There are still many unanswered questions about when Sudoku puzzles have one solution. Assuming that eight different digits are used in the starting configuration, how many numbers total must be shown in the starting configuration to ensure a unique solution? The answer is not known; a small number of distinct puzzles with 17 entries in the starting configuration are known to have a unique solution. There are no known puzzles with 16 or fewer entries that have unique solutions. Does one exist? Would the answer be different if all nine digits were used in the starting configuration? Mathematicians and puzzlers are investigating these and other interesting questions. For example, in 2010, mathematicians Paul Newton and Stephen DeSalvo demonstrated that the arrangement of numbers in Sudoku puzzles is more random (by some definitions of randomness) than nine-by-nine matrices produced by random generators since Sudoku rules exclude some of the possible arrangements that have innate symmetry.

Sudoku enthusiasts have an array of methods for solving complex Sudoku puzzles. Some individuals have developed backtracking algorithms—computer programs that explore and solve Sudoku puzzles. Other strategies include creating symmetries, nishio, X-wing, and the 45-rule.

Sudoku’s boom in popularity led to research on the puzzles’ potential benefits for the human brain. Some research indicates that Sudoku puzzles can improve brain functions by stimulating portions of working memory and decision-making. Additionally, working on Sudoku before bed may improve sleep.

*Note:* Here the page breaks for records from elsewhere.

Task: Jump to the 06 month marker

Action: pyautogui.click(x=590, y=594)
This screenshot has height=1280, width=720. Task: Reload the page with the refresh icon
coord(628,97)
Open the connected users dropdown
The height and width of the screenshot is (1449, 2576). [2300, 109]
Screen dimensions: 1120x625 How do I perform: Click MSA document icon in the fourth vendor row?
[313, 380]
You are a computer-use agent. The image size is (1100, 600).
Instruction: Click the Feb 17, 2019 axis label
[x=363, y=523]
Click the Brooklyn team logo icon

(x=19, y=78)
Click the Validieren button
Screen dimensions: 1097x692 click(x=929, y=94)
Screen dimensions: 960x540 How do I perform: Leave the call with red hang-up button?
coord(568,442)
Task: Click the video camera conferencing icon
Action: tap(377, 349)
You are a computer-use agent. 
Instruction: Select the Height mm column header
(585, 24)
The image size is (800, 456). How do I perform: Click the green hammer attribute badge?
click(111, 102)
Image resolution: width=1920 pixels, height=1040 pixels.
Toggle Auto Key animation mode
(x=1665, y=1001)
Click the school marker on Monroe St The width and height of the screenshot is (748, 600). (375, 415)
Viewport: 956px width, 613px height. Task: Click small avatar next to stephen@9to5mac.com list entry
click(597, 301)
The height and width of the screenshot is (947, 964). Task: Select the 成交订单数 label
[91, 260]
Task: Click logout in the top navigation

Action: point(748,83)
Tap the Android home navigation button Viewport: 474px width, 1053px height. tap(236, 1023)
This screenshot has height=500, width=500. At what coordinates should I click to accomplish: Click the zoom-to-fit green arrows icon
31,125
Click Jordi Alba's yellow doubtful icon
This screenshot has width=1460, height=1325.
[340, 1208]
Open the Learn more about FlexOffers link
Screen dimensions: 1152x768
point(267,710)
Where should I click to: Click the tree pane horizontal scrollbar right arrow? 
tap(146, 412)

However, these impacts are short-lived boosts for the brain rather than long-term cognitive enhancements observed when the brain learns a new skill or has a new experience.

Bibliography

Ashlesh, Patil, et al. “Role of Prefrontal Cortex during Sudoku Task: fNIRS Study.” Translational Neuroscience, vol. 11, no. 1, 2020, pp. 419–27, doi.org/10.1515/tnsci-2020-0147.

Herzberg, Agnes, and Ram M. Murty. “Sudoku Squares and Chromatic Polynomials.” Notices of the American Mathematical Society, 54, no. 6. 2007.

Kalia, Vrinda, et al. “Perseverance in Solving Sudoku: Role of Grit and Cognitive Flexibility in Problem Solving.” Journal of Cognitive Psychology, vol. 31, no. 3, 2019, pp. 370–78, doi.org/10.1080/20445911.2019.1604527. Accessed 11 Oct. 2024.

"The History of Sudoku." Easybrain, https://sudoku.com/how-to-play/the-history-of-sudoku/#:~:text=The%20history%20of%20Sudoku%20dates,published%20in%20France%20in%201895. Accessed 3 Nov. 2024.

Zyga, Lisa. "Discovery Could Lead to More Difficult Sudoku Puzzles." Phys.org, 13 Feb. 2010, phys.org/news/2010-02-discovery-difficult-sudoku-puzzles.html. Accessed 1 Oct. 2024.